Crucially, an Iquito speaker would not use this term with a non-Iquito interlocutor to refer to the Iquitos as a group. The Iquito speaker would instead say cuárata cáaya ‘people like me’, and even then, this expression would still be a description, and not a name. I have discussed the issue of autonyms with a number of thoughtful elder Iquitos, and they affirmed that they knew of no other name for their ethnolinguistic grouping than ‘Iquito’, or /iquíitu/, as the name has been borrowed into Iquito. I have mentioned to them that the final /o/ of ‘Iquito’ makes it seem unlikely that it is a word of Iquito origin and after thinking about it, they have concurred. (Further evidence that the direction of the loan was Spanish-to-Iquito and not the reverse is the prosodics of the word: the penultimate long vowel with falling pitch is characteristic of loanwords from Spanish.) Two of the Iquito elders most interested in historical issues, Jaime Pacaya Inuma and Hermenegildo Díaz Cuyasa, remarked at separate points that when it came to names, Iquitos were historically much more concerned with the names of Iquito sub-groups than with entire indigenous groups. And indeed, there are traditional names for six major heriditary Iquito sub-groups: Ámuuhuaaja, Cajiyuúri, Incahu+’+raana, Majanacáani, Masicuúri, Namutújuri (variant: Amutújuri) .
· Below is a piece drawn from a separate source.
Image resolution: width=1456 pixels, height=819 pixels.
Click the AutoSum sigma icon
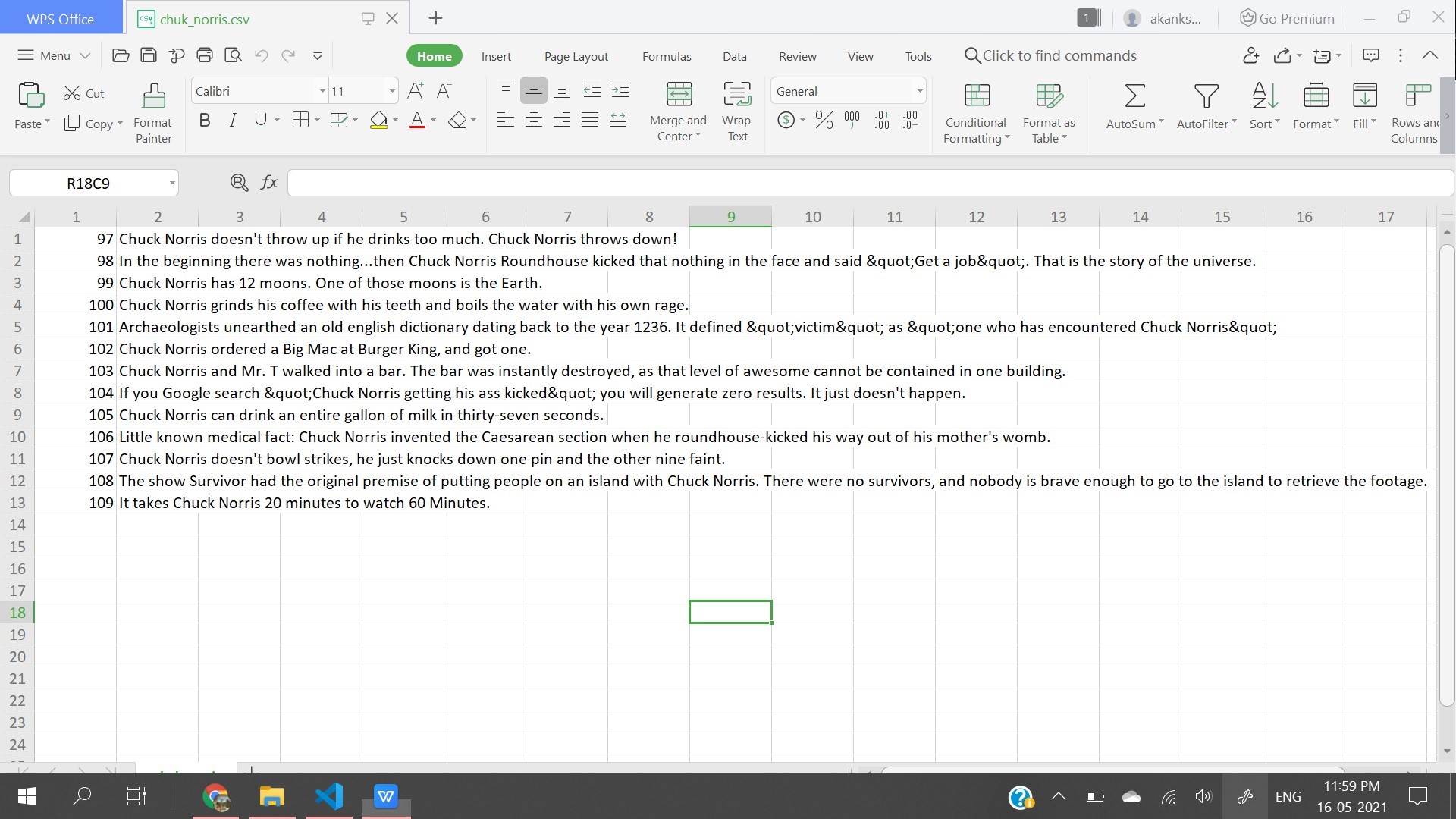pos(1134,96)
Chaumeil correctly identifies four of these subgroup names, and includes one name not found in this list: tipakëjor’, or more accurately tipaacájuri or /tipaakáhuri/, from tipáaca ‘clay’ (I employ italics for the official Iquito orthography and slashes for a more IPA-based orthography). The name is used to refer to people living on soils with a high clay content, as opposed to sandy soils. The nature of soils on which people live is important because it significantly affects what crops one can grow, as well as the abundance of different kinds of animals, thereby significantly affecting the lifestyle of the people living on those soils. (The line dividing sandy and clay soils in this region of the Amazon basin passes roughly through the middle of traditional Iquito territory.) However the name tipaacájuri actually crosscuts the Iquito subgroup names, and can refer to any Iquito living in a clay soil area, regardless of subgroup membership. And moreover people can become tipaacájuri by moving into the clay soil area, or cease being tipaacájuri by moving out of it. In short, although it identifies a subgroup of Iquito, it does not identify hereditary groups like the other names mentioned above.
In summary, then, the Iquito case shows how the question of authentic ethnonyms is a potentially subtle one from a linguistic and ethnographic standpoint, and specifically, that it is dangerous to assume that all indigenous groups historically possessed an autonym per se, and that it is simply the task of the researcher to uncover it.